MOBILE, Alabama (WALA) – The body of a local solider returned home Thursday. Staff Sergeant David Smith, from Eight Mile, was killed last week in Afghanistan. Smith, who was stationed at Nellis Air Force base, was part of Operation Enduring Freedom in Afghanistan. He was killed just 10 days before he was supposed to return home. It was an emotional day for many.

It was a homecoming that had a somber welcome. Family members of Staff Sgt. David C. Smith gathered at The Mobile Air Center for his arrival. A charter plane landed with the airman’s body inside. As the casket draped with the American flag was lowered, the Honor Guard and Patriot Guard stood in salute.

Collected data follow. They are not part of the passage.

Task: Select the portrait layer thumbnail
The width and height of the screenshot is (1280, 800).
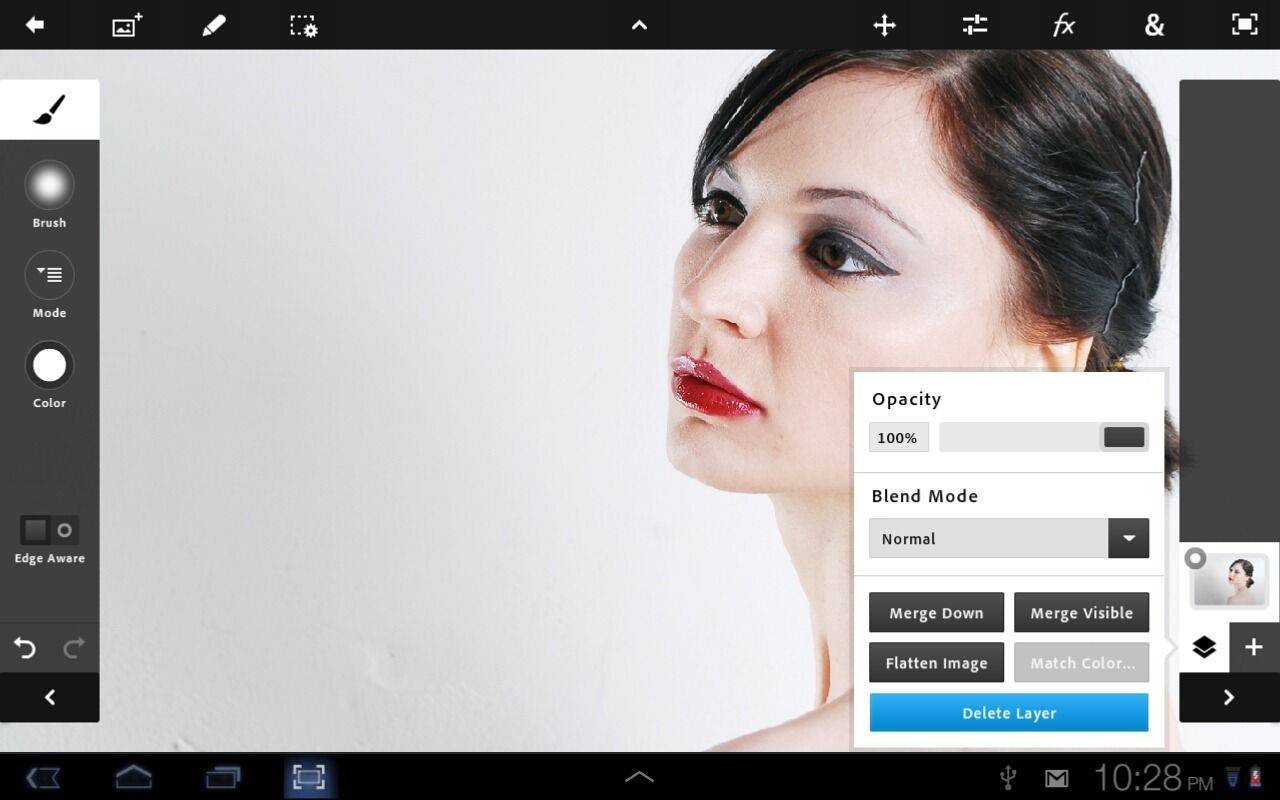Action: [1228, 580]
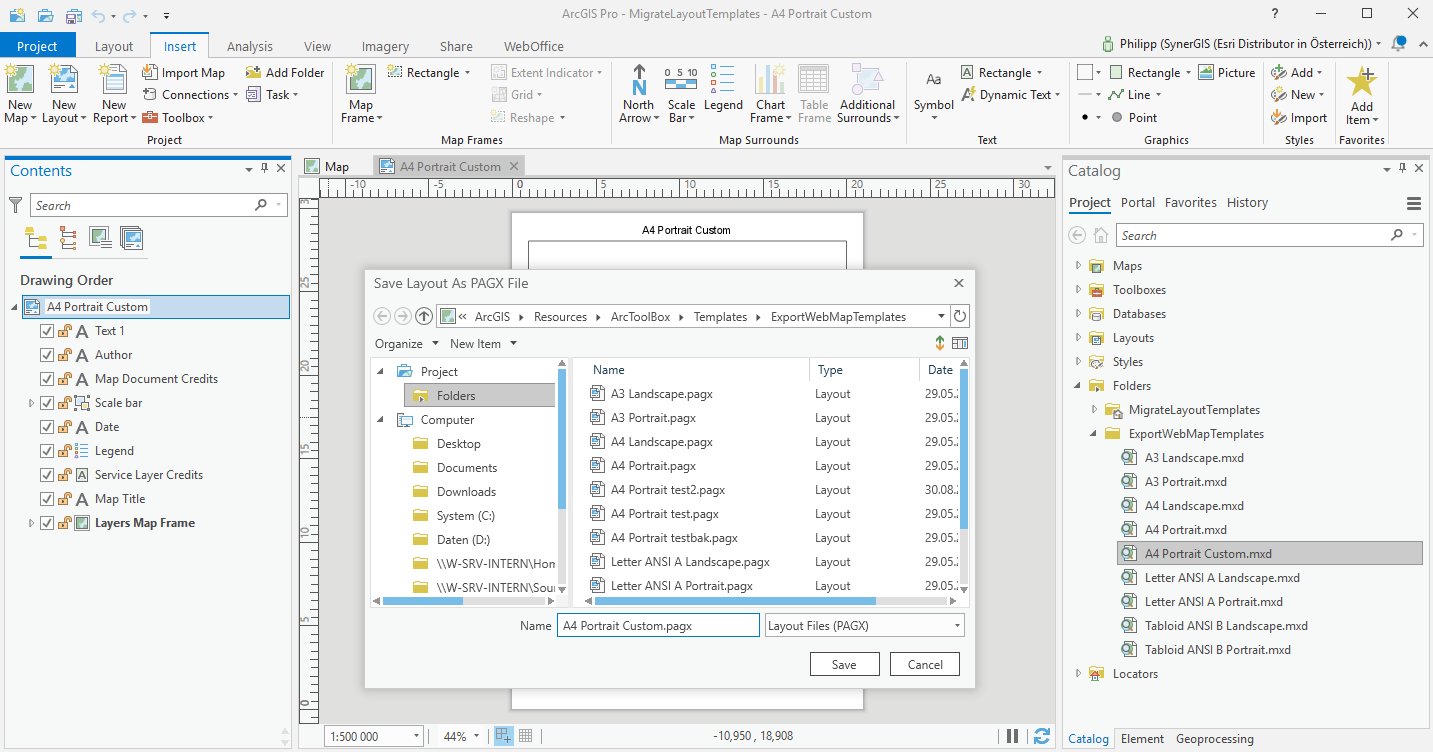Cancel the Save Layout dialog
1433x752 pixels.
tap(924, 663)
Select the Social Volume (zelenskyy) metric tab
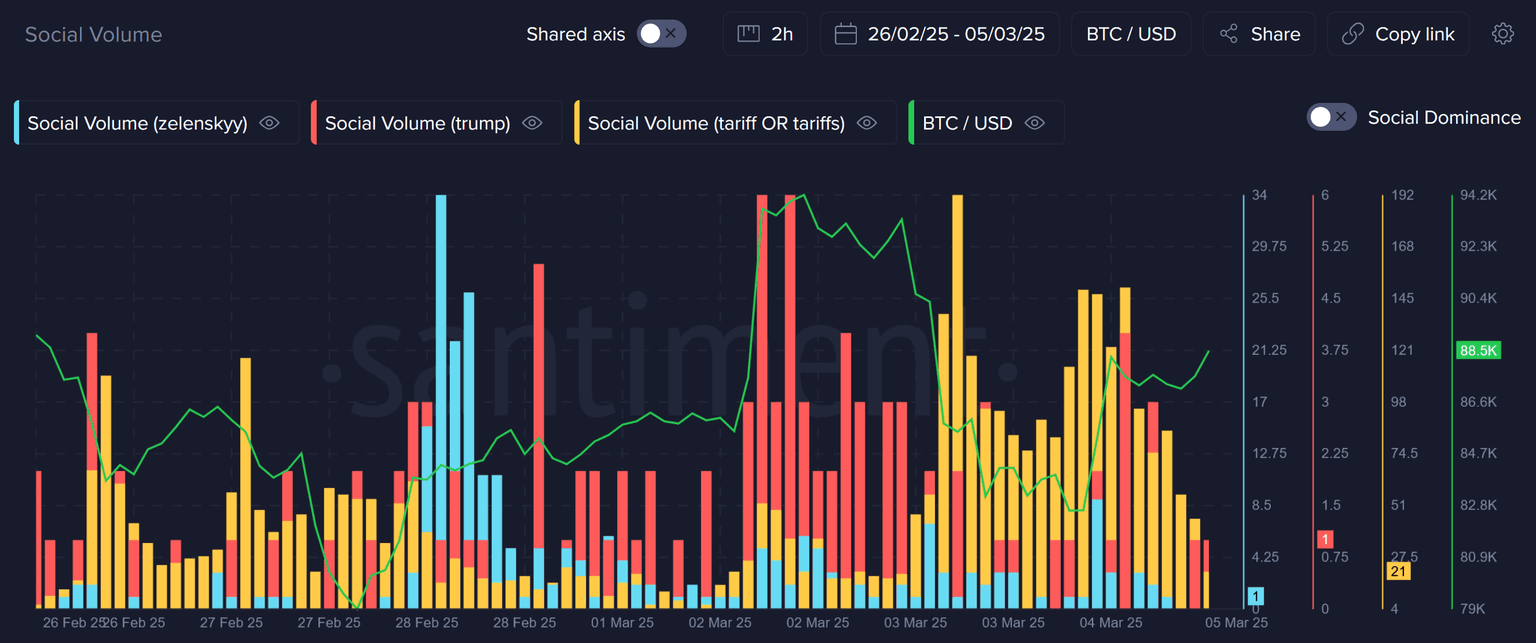1536x643 pixels. [x=137, y=123]
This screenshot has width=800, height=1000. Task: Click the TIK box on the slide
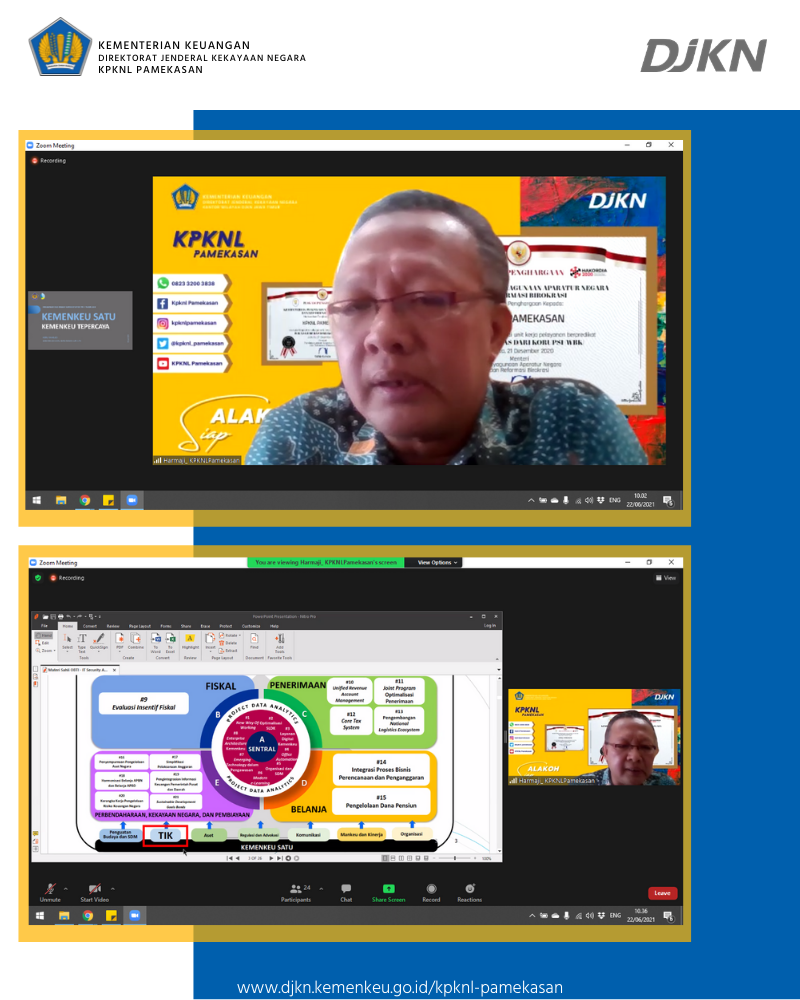165,835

“We try to bring respect to all our service men and women. It’s sad and we hope that we can help. Words won’t help them get over grieving but we can definitely draw attention to our servicemen, especially the ones that have been killed,” Don Herrin, Ride Captain with the Patriot Guard said.

The 26-year-old was one of four airmen killed in a helicopter crash in Afghanistan.

“He goes out and rescues other people in his helicopter. He’s a great hero. He goes out and saves other people,” Herrin added.

“We’re there for a reason, we love our country. We’re all brothers in the military right now. It’s a big loss for the family obviously and for the United States Air Force and America. I’m here with the family just to help them through,” Master Sgt. Jacob Chandler with the U.S. Air Force said.

A man who served two tours in Iraq paid the ultimate price while protecting our country.

Military members did a dignified transfer while loved ones looked on in disbelief. After the casket was gently placed into the hearse, local law enforcement and Patriot Guard riders led the procession to Saraland.

Family and friends visibly shaken are preparing to say their final goodbye.

The family was too distraught to comment.

Military members tell us Smith will receive full honors at his ceremony on Monday.

The wake is Sunday night from 5:00 p.m. to 8:00 p.m. at Radney Funeral Home in Saraland. His funeral will be held Monday at 11:00 a.m. at Little Flower Catholic Church on Government Blvd.